Nous aurons a peine eu le temps de nous remettre de la belle déflagration émotionnelle de Von Stroheim au Bar de la Plage, que voilà donc une nouvelle salve de concerts à haute valeur scénique ajoutée proposée par l’association Kfuel. Les briscards s’associent pour l’occasion à l’excellent label local Kerviniou Recordz pour un duo de concerts
Dans la catégorie « groupe qu’on n’espérait même pas en rêve avoir la chance de voir dans le coin », D R O S E se pose bien là. Ce trio composé de Dustin ROSE (voix et guitare), John MENGERINK (batterie) et Gregory PACKET (guitare) est en effet originaire de Columbus dans l’Ohio. Rassemblés par l’amour d’US Mapple, Oxbow ou encore Harvey Milk, les trois Américains composent une musique aussi singulière qu’hautement personnelle. Nous étions tombés sous le charme grinçant et vénéneux de leur très impressionnant premier album Boy man machine sorti en 2016. Les 10 titres du disque forment un fascinant labyrinthe sonore entre expérimentation noise et musiques industrielles alternant ambiances hantées et déflagrations jouissives. Malgré ses aspérités, le disque est loin d’être un simple délire claustrophobique et stérile. Grâce à un travail sonore remarquable, à une gestion très subtile des respirations et au chant à bout de souffle de Dustin ROSE, le disque est un des plus belles expériences musicales sorties ces dernières années. Entre la distance géographique et la date de sortie (relativement) lointaine de l’EP, nous estimions nos chances de le voir jouer en live assez maigres. Heureusement pour nous, le label Computer Students (de l’épatant Julien Fernandez, ex –African tape) a eu l’excellente idée de le ressortir en version augmentée sous le nom Boy man machine +. Dans un packaging à l’élégance glacée, l’opus prend désormais la forme d’un splendide double LP, avec 7 titres bonus (4 de leur premier 45t et 3 inédits). Cette ressortie est l’occasion d’une tournée européenne et on remercie bien bas l’association Kfuel d’avoir fait de notre bonne vieille ville une des étapes du périple.
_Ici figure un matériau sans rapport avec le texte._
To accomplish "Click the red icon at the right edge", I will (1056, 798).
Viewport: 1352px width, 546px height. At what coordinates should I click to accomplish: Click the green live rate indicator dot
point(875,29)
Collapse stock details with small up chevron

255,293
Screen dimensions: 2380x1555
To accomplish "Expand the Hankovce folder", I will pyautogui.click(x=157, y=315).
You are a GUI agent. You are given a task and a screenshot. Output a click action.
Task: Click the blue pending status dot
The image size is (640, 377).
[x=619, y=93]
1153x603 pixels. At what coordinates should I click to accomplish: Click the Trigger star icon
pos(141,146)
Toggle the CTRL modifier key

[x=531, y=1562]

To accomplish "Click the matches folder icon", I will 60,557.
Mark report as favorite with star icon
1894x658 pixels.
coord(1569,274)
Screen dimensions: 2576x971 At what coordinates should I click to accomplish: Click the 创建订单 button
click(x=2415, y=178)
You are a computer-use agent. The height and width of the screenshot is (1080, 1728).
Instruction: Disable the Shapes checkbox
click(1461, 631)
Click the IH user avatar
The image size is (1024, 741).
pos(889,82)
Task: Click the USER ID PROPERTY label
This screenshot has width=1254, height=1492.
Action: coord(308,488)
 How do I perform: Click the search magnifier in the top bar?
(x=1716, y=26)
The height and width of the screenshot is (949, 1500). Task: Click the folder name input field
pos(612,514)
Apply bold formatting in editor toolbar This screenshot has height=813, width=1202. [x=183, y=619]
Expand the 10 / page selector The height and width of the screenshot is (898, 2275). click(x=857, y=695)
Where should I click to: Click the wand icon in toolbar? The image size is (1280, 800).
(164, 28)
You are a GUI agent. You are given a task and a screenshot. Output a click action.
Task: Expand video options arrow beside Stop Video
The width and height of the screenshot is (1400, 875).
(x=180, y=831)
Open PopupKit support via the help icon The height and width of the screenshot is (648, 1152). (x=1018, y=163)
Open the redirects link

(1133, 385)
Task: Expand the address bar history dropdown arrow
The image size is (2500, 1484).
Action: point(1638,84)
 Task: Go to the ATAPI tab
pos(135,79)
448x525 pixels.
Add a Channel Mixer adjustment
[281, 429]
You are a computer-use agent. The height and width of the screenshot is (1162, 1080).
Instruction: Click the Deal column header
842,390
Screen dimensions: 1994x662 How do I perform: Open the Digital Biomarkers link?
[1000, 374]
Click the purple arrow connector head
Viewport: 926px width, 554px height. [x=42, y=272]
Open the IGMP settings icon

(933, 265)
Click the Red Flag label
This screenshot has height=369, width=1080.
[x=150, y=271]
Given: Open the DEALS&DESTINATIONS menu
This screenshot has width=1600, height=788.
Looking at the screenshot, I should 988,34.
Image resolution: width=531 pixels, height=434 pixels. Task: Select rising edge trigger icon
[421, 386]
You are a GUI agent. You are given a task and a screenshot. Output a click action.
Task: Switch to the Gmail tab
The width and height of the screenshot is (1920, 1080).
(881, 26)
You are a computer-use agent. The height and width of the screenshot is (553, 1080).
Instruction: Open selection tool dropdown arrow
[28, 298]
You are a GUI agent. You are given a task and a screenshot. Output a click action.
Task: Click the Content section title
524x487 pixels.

Pour en savoir plus sur l’univers bio-mécanique du groupe, nous vous conseillons hautement la lecture de l’interview de Dustin ROSE dans le n°51 de la revue New Noise.
Même sans son astucieux patronyme, Mnemotechnic ferait partie des groupes plus ou moins locaux qu’on garde précieusement dans un coin de nos têtes. Si on avait bien aimé Awards, le premier long format du -alors- quatuor breton (axe Rennes-Brest), sorti en 2013 chez les Britanniques de Smalltown America en 2013 (mais enregistré en 2010 par Miguel Constantino -mixé par Stéphane Laporte et masterisé par Ivan Chiossone), déjà particulièrement énergique et carré (dirait-on sautillant ?), la vraie mandale massive est venue avec l’écoute de leur second opus : Weapons. Sorti en janvier 2017 conjointement chez les copains de Kerviniou Recordz et A Tant Rêver du Roi, ces 7 titres ramassés, raclés jusqu’à l’os, amples, à l’âpre densité réussissent là où le précédent effort tentait et essayait encore. Moins débauche d’énergie que mise en/sous tension, l’album ose les reliefs découpés, déchiquetés, les montées, les effusions corrosives. Plus ramassé, le disque est d’une fracassante intensité. Rythmiques massives, entêtées et entêtantes, déluges de cordes distordues, qui claquent, décochent et t’étalent, la noise-dance-pop-math tordue et retorse des Mnemotechnic est d’une redoutable efficacité. Marqué par un formidable chant hyper mélodique, délivré la rage au ventre, là au milieu de guitares hurlantes, ici au milieu de stridences glacées et répétitives, la démoniaque transe du trio allie irrésistible immédiateté mélodique et massif impact physique. Sur scène, ça devient même carrément tangible. Au Jardin Moderne ou au Bar’hic, le trio nous avait fait une démonstration de force tout en énergie en mode TNT et nous avait collé de multiples suées mémorables.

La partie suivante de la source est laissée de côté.